## [PROBLEM TO WORK ON]
How many lines of the records below contain the word "Collapse"? Reply with the number alone.

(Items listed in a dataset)
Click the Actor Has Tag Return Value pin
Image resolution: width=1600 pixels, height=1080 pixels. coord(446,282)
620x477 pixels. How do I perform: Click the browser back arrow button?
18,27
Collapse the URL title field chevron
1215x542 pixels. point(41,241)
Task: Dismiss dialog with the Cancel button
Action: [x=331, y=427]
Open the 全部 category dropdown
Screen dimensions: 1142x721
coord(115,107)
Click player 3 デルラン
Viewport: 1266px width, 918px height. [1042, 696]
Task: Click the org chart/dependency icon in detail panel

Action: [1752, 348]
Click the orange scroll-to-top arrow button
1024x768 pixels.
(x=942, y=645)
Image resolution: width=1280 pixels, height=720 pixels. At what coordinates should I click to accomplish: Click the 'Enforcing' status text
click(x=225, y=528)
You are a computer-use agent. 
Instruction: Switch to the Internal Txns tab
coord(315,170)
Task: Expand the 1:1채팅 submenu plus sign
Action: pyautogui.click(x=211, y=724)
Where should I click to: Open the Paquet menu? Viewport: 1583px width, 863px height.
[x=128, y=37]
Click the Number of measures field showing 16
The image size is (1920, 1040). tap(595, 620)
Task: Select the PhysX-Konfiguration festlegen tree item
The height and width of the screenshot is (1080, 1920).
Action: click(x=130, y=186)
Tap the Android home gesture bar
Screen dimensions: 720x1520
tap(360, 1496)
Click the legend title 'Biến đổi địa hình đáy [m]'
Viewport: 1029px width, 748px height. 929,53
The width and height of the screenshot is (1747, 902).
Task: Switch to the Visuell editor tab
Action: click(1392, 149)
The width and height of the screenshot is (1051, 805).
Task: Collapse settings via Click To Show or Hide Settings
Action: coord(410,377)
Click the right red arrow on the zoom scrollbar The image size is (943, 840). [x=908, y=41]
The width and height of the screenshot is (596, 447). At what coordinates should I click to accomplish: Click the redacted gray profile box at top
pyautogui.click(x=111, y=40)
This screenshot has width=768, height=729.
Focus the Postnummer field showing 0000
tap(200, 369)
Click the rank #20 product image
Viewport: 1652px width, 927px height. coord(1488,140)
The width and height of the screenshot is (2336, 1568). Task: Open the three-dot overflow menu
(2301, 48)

## [CORRECT OUTPUT]
2